** Opening Raw data block **
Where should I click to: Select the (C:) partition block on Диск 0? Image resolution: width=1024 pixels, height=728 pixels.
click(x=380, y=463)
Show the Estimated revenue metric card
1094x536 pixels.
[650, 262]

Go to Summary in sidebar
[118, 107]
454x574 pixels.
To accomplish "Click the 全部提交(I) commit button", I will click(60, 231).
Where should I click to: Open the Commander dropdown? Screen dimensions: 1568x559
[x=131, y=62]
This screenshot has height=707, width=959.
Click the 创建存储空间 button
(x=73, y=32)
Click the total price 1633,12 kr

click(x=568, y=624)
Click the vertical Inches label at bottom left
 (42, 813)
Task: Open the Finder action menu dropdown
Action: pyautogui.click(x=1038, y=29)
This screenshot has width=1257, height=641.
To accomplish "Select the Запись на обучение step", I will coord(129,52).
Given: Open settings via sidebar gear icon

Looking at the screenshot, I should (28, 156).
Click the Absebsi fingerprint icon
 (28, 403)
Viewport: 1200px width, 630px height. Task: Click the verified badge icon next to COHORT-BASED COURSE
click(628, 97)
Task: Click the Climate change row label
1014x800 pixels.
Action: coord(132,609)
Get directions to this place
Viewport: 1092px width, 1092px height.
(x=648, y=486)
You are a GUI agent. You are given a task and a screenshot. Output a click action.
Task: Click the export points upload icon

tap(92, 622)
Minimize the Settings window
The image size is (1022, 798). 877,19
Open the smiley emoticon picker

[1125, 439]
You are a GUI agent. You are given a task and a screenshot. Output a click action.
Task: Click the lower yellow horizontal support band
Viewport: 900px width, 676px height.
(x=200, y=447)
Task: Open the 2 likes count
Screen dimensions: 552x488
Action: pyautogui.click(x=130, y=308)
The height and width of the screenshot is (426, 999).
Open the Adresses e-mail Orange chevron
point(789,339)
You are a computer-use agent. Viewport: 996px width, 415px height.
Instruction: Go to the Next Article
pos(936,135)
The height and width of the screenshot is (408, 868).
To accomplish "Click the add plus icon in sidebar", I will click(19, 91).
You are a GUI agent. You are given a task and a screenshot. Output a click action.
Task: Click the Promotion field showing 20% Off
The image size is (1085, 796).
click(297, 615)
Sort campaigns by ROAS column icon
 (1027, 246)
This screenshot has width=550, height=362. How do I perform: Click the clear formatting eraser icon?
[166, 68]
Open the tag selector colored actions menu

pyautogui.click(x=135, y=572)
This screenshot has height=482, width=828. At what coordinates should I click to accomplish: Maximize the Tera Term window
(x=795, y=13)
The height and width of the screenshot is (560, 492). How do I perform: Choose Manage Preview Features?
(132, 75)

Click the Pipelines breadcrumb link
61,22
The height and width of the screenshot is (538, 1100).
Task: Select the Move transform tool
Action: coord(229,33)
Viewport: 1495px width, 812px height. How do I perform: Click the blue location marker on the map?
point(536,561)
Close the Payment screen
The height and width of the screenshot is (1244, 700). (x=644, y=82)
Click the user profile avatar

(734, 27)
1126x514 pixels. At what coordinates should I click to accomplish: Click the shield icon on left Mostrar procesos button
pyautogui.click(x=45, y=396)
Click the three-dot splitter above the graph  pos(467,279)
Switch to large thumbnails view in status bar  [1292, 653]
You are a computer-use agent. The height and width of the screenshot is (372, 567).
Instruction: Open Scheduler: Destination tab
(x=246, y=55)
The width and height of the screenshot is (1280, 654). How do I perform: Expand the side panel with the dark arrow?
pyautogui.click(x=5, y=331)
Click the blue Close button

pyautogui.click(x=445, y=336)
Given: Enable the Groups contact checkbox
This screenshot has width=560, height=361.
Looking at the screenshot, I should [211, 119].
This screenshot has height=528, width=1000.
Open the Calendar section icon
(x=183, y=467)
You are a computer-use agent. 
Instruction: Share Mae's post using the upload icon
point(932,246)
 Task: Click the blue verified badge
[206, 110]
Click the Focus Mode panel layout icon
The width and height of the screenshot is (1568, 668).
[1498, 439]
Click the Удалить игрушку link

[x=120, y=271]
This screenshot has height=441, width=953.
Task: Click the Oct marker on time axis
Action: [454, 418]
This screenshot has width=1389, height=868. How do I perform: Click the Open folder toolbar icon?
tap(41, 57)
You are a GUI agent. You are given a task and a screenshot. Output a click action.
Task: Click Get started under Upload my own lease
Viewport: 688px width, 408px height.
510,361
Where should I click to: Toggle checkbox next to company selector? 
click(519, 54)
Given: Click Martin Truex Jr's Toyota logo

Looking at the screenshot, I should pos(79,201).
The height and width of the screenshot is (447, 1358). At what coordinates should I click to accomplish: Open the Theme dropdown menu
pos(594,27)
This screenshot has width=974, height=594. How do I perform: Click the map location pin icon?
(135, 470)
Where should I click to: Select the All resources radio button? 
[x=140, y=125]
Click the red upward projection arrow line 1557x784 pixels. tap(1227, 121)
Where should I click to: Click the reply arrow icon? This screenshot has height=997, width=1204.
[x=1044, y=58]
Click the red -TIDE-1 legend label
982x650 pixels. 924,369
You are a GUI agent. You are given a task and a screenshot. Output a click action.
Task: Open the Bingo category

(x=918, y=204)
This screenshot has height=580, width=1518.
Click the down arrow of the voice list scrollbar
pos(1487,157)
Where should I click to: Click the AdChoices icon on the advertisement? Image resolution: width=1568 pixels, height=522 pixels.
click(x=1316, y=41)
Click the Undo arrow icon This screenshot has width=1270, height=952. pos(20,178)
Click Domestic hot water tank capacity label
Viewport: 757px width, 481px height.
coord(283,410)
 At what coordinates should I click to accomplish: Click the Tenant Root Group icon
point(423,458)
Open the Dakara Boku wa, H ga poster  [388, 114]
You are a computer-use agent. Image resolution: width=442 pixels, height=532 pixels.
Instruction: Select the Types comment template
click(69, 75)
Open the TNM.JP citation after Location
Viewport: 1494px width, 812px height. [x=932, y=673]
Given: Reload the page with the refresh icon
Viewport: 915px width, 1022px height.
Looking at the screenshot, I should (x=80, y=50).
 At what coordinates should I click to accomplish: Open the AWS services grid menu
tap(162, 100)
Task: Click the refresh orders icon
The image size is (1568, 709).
** Closing Raw data block **
• **Task brief**: If a line of the listing above holds the string "computer", copy it.

• **Response area**:
You are a computer-use agent. Viewport: 996px width, 415px height.
You are a computer-use agent. The height and width of the screenshot is (372, 567).
You are a computer-use agent. 
You are a computer-use agent. Image resolution: width=442 pixels, height=532 pixels.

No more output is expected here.